On Saturday, November 18, the Iraqi Social Forum held a book launch for Catastrophe: The Looting and Destruction of Iraq’s Past in conjunction with the Iraqi Civil Society Solidarity Initiative and the Iraq in History Foundation in the Tigris Hall at Hotel Baghdad. A number of specialists in archaeology and cultural heritage were featured speakers at the event. The book, translated into Arabic from English, discusses mainly the catastrophic looting of the Iraqi Museum that accompanied the entrance of American occupation forces in 2003, in addition to the efforts of Iraqi and foreign experts to preserve the museum and Iraqi archaeological sites prior to the occupation. The book also covers the international efforts that took place to play down the catastrophe and the ongoing looting of Iraq’s most important archaeological sites. The book was first published in English in 2008 and coincided with a traveling exhibition on the looting organized by the Department of Near Eastern Languages and Civilizations at the University of Chicago. With the consent of the original publisher, the translation team undertook to add several appendices to the text in order to update the state of affairs as described in it.

Mr. Ja‘far Darwish oversaw the book launch event, in which the State Board of Antiquities and Heritage was well-represented by D. Qais Husayn Rashid, the Board president and Undersecretary of the Ministry of Archaeology, Tourism, and Culture. Dr. Qais spoke about the Board’s current efforts undertaken to recover from the catastrophe and preserve what remains of Iraq’s cultural legacy, making reference to the practical limitations on what the Bureau can accomplish and to the importance of official and popular interests’ locking arms in cooperation for the sake of reaching sought-after goals.

Dr. Abd al-Amir al-Hamadani, a scholar of Iraqi archaeology who was the one to review the Arabic translation of the book, gave his paper at the launch event. It covered the destruction of archaeological sites in southern Iraq, documenting and securing sites, and digitizing information on all archaeological sites in Iraq. Dr. Abd al-Amir also contributed to one of the three appendices added to the book after it was translated into Arabic.

Next, Mr. Salam Taha, the archaeological researcher, spoke about how it was decided to translate the book and how the necessary permissions and translation rights were secured. He also spoke on the three articles forming the book’s second appendix that cover Iraqi cultural memory on the black market. Mr. Salam then proceeded to the third appendix, penned by Dr. Zaynab Bahrani on the militarization of archaeological sites. Finally, he gave acknowledgement before the audience to those organizations supporting the book project.
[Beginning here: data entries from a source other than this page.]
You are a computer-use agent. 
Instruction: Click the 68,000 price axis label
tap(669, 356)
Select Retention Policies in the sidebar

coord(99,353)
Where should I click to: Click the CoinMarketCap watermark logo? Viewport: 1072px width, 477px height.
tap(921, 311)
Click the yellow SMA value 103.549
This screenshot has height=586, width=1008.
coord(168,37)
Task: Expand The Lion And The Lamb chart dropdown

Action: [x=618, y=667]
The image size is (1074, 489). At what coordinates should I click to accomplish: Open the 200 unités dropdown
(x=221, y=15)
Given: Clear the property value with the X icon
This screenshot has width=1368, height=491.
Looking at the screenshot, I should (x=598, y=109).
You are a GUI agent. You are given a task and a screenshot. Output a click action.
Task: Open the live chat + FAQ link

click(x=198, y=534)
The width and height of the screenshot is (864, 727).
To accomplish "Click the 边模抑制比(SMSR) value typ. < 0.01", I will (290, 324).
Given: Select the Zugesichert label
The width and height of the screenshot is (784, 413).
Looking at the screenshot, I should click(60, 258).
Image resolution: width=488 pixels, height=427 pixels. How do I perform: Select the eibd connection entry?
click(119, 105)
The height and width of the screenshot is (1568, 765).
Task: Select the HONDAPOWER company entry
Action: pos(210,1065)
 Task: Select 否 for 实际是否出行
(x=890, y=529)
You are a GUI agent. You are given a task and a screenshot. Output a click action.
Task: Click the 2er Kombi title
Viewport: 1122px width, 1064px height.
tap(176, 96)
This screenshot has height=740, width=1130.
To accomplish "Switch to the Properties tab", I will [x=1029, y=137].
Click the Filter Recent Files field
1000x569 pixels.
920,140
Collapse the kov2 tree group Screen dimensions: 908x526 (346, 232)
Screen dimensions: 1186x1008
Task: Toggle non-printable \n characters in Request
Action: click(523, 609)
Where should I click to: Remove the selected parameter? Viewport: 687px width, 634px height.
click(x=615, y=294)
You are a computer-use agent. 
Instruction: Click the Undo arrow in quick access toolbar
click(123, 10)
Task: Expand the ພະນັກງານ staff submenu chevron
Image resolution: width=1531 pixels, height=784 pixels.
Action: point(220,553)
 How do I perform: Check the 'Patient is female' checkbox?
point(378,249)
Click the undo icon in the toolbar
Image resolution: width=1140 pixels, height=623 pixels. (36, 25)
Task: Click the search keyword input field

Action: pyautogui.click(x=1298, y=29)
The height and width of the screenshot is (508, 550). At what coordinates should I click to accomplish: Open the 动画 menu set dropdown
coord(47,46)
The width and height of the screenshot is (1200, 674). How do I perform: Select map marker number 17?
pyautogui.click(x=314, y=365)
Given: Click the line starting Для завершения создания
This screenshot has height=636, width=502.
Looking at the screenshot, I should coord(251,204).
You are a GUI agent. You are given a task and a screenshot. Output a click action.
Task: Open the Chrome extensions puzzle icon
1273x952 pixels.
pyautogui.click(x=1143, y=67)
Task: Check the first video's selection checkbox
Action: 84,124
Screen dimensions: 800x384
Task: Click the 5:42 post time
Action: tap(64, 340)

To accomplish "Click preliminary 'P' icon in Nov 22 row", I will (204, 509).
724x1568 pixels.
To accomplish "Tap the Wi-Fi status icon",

Dr. Emily Porter, a painter, archaeological researcher, and expert on Iraqi art, spoke next on the reverberations of the destruction of Iraqi civilizational memory in terms of it being a global and humanitarian heritage. She also referred to an effort she had begun several years earlier to enact a law in the United Kingdom, the largest black market in Europe for stolen artifacts that would cut off demand and remove incentives for pilfering and stealing them in the first place.

The last to speak was Mr. Salman Khairallah of the Iraqi Social Forum, who conveyed the organization’s desire to support efforts to preserve Iraqi cultural heritage, and its importance in restoring a united national identity, in consideration of ICSSI’s essential partnership in all efforts. And in passing, he made reference to ICSSI’s prior experiences in protecting Iraqi heritage, some of which stretched back over ten years to the beginning of the occupation and the catastrophe referred to in the book, and which extend right up to the formation of a committee for the present undertaking. He also referred to past collaborations between ICSSI, Emily Porter, and Mr. Salam Taha in this area, before finally offering that the publication of this book forms a part of efforts to launch a civil society campaign to protect Iraqi cultural heritage.

After a short break, the floor was opened to discussion between the audience and the speakers, during which many who had attended in an official capacity as workers in numerous ministries expressed their desire to undertake personal initiatives within their ministries, which might thereafter be transformed into official channels of communication. The discussion yielded several insights which will be formulated soon for dissemination to the State Board of Antiquities and Heritage.